▸ **What is required**: The answer should match the entries below word for word, minus their pictures.

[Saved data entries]
---*---

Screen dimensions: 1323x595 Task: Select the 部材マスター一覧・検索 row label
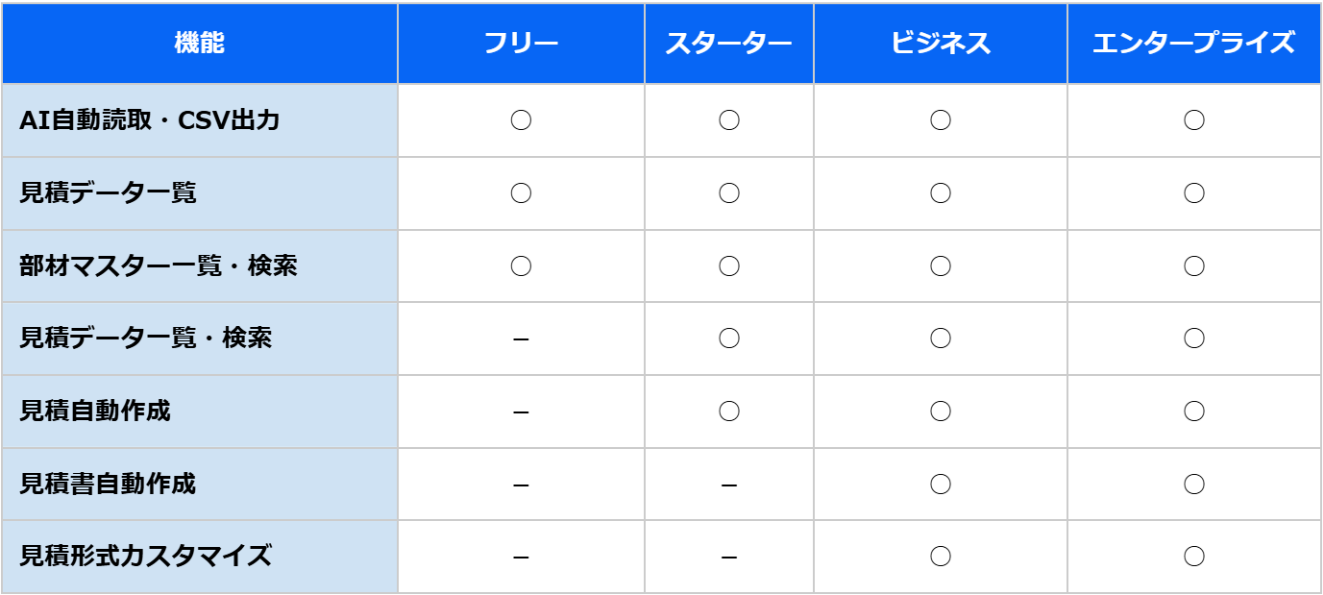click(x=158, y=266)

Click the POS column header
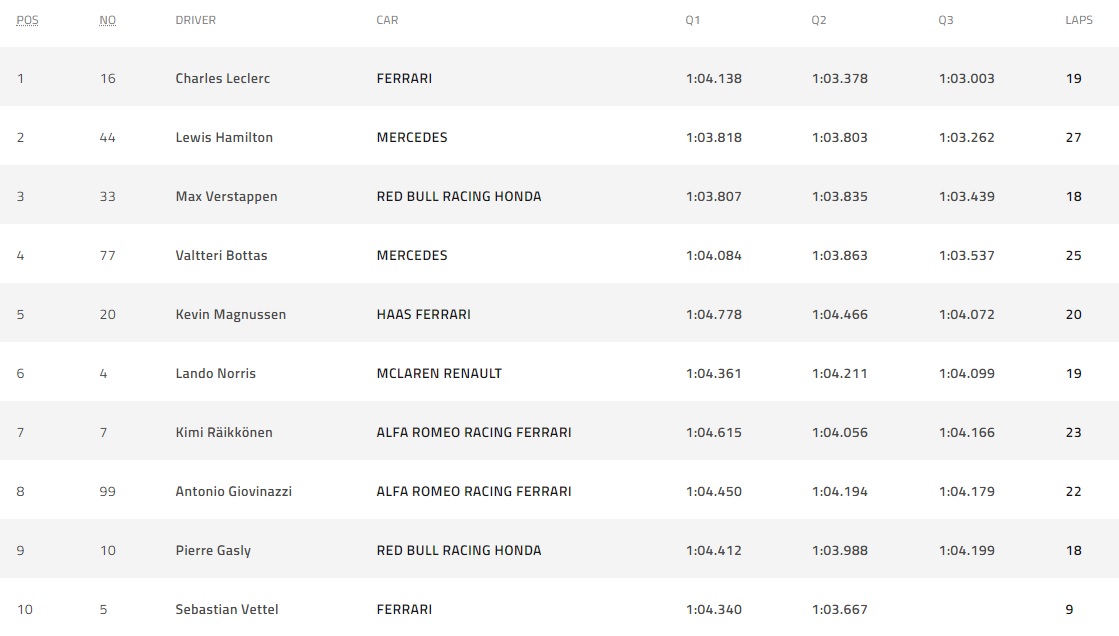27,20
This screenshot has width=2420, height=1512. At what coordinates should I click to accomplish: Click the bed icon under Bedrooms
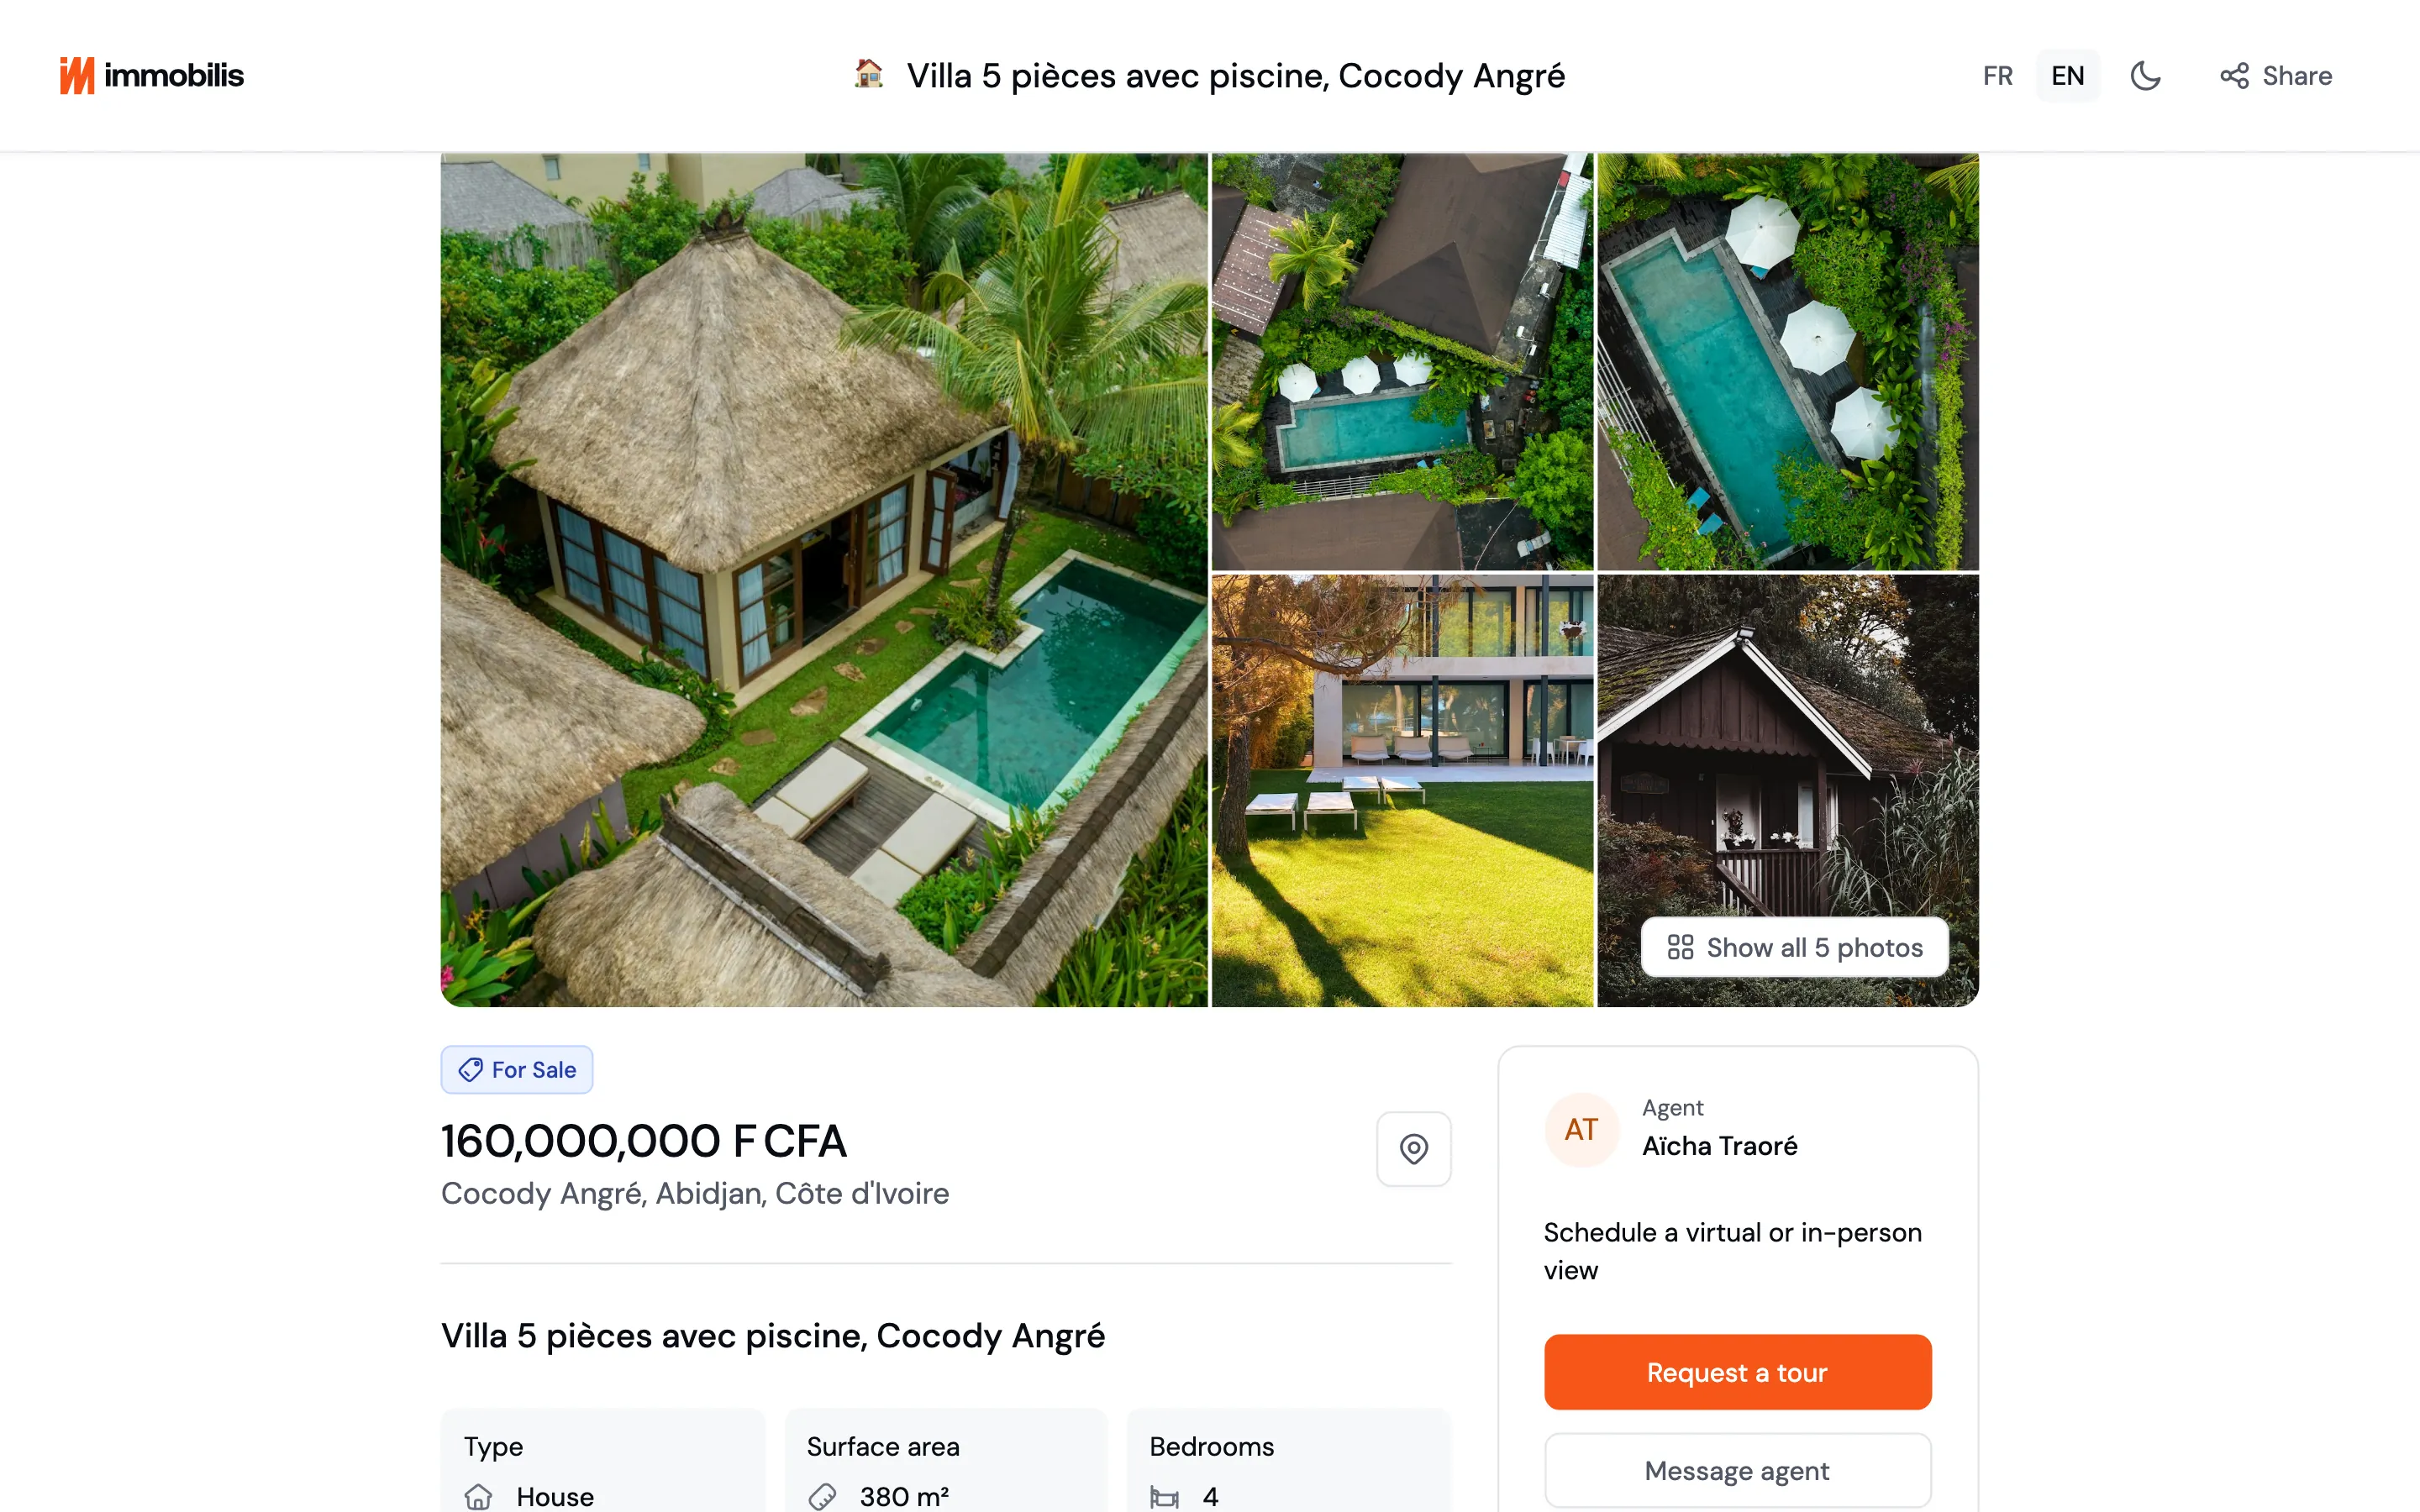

---*---

▸ **Solved problem**:
Screen dimensions: 1323x595 Task: Select the 部材マスター一覧・検索 row label
click(x=158, y=266)

Click the POS column header
27,20
This screenshot has width=2420, height=1512. At what coordinates should I click to accomplish: Click the bed icon under Bedrooms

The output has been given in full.